In my application i am using Intel OneAPI TBB for parallelism. I am isolating work on NUMA nodes using task_arenas. I have a couple of parallel tasks I need to execute on each NUMA node for which I am using task_groups. For some of these tasks it is necessary to synchronize with the other NUMA nodes.
I am trying to do this with the std::barrier.
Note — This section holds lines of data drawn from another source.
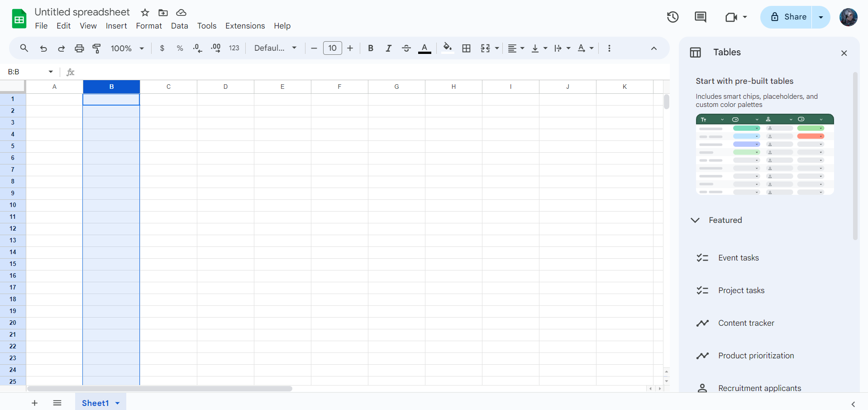
Task: Click the paint format roller icon
Action: (96, 48)
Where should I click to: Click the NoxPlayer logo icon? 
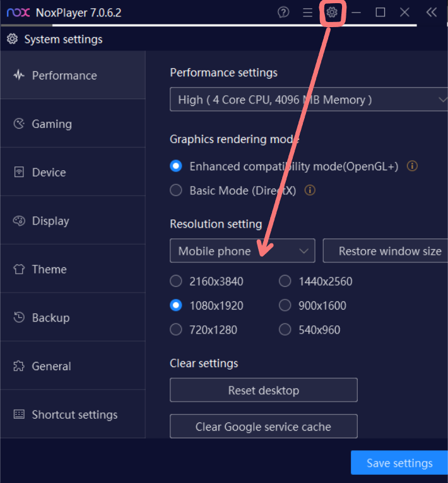coord(18,13)
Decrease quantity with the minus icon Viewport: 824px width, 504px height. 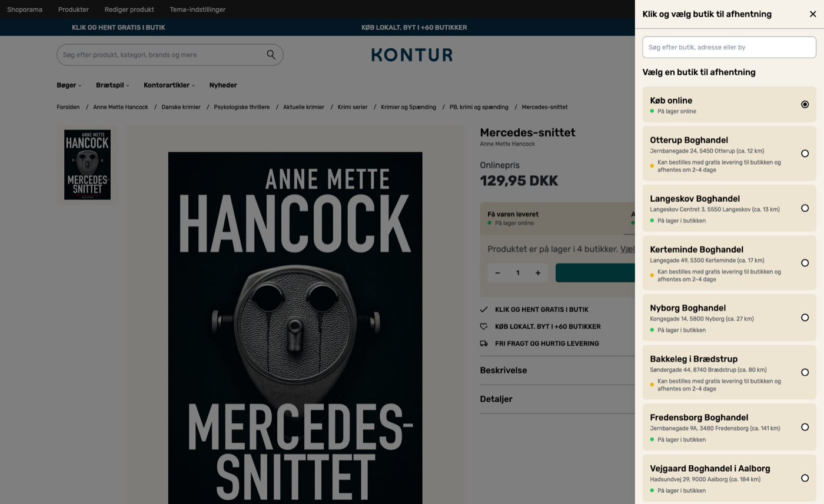(497, 272)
When I test my implementation the execution sometimes deadlocks and sometimes it doesn't and I don't really understand why this happens.
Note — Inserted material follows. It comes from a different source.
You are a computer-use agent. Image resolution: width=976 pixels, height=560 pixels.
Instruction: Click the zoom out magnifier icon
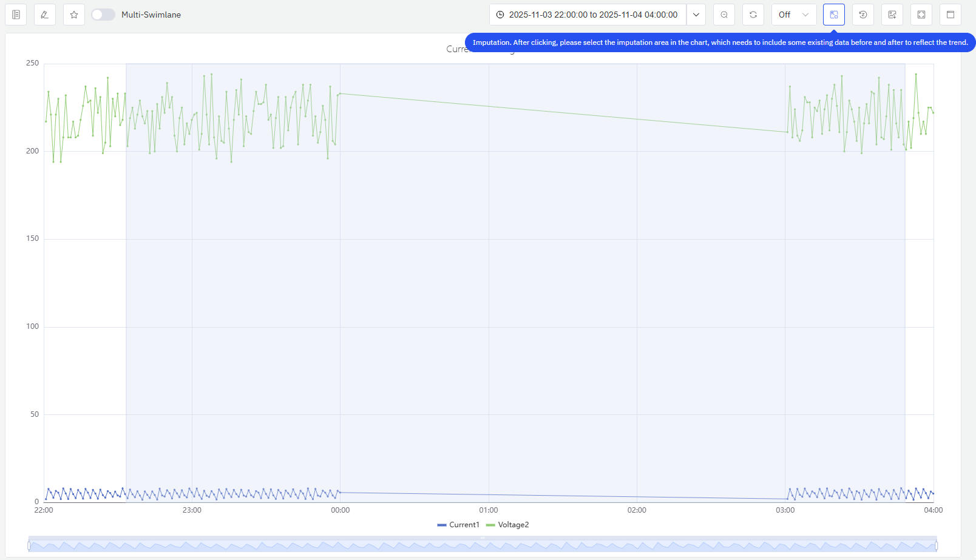tap(724, 15)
Here is an example that reproduces the problem:
#include <oneapi/tbb/info.h>
#include <oneapi/tbb/task_arena.h>
#include <oneapi/tbb/task_group.h>
#include <barrier>
using namespace oneapi;
int main(int argc, char* argv[]) {
std::vector<tbb::numa_node_id> numa_indexes = tbb::info::numa_nodes();
std::vector<tbb::task_arena> arenas(numa_indexes.size());
std::vector<tbb::task_group> task_groups(numa_indexes.size());
std::barrier barrier(numa_indexes.size());
for (unsigned j = 0; j < numa_indexes.size(); j++) {
arenas[j].initialize(tbb::task_arena::constraints(numa_indexes[j]));
}
for (int i = 0; i < 10000; ++i) {
for (unsigned j = 0; j < numa_indexes.size(); j++) {
arenas[j].execute([&task_groups, &barrier, j]() {
task_groups[j].run([&barrier]() { barrier.arrive_and_wait(); });
});
}
for (unsigned j = 0; j < numa_indexes.size(); j++) {
arenas[j].execute([&task_groups, j]() { task_groups[j].wait(); });
}
}
}
When I run the same code without the task_groups (calling barrier.arrive_and_wait() directly inside arenas[j].execute()) the code works just as expected. But without the use of task_groups it is not possible to wait on the completion of specific tasks.
I also tried other synchronization approaches which lead to the same result.
Can someone explain to me why this happens?
I am using oneTBB 2021.9.0 and gcc 13.1.0.